Gold – Don’t Fight The Fed And Goldman Sachs

Posted on Posted in Daily Blog Post


Timing is crucial for any kind of investment. My Timing model is telling me ‘Gold is heading lower’ – a lot lower. Normally, I don’t care what the big players (GS, HSBC, Barclay etc) are forecasting but of small Gold market (in $term)), they have the upper hand to control the price in the short term. Read what GS said:

The Ukraine-Russia crisis and economic weakness in Europe and Japan have been supporting gold somewhat, but prices are being pressured by Federal Reserve policy, said Jeffrey Currie, head of commodities research at Goldman Sachs. That's why he sees the precious metal falling 17 percent from current levels by year end.
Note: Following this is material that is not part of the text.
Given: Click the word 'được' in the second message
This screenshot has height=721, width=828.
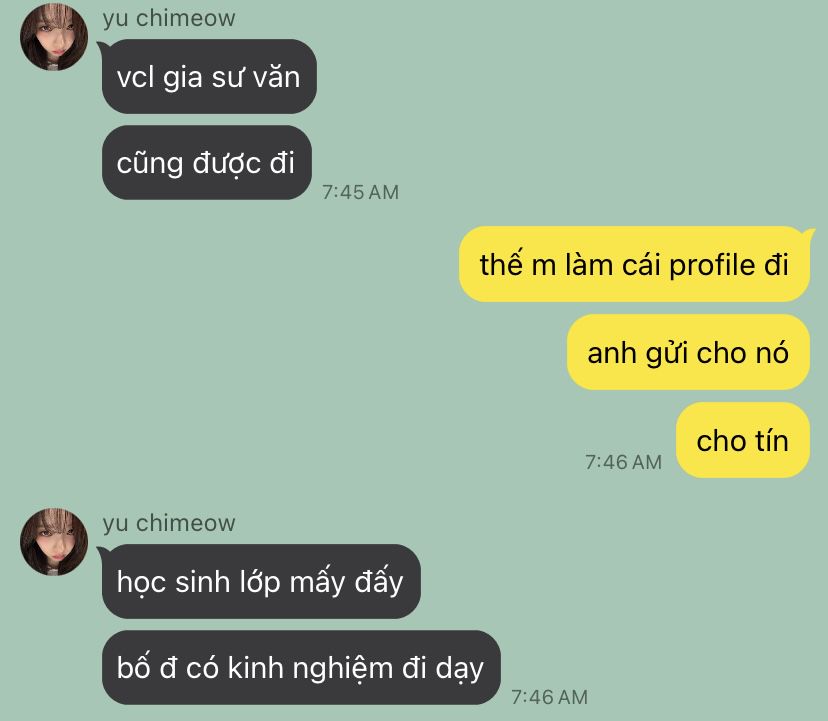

"Our target at the end of this year is $1,050, really driven by the view that we think that the Fed will ultimately be the dominate force here and put more downward pressure [on prices]," Currie told CNBC's " Squawk Box " on Thursday. "Gold is a hedge against a debasement in the U.S. dollar." He said he'd recommend shorting gold.

Gold traded around $1,270 an ounce Thursday morning. It's up nearly 4 percent this year, with a 2014 high of $1,384 in mid-March. Gold was down nearly 25 percent over the past 12 months and is off 33 percent from its all-time high of $1,923 in September 2011.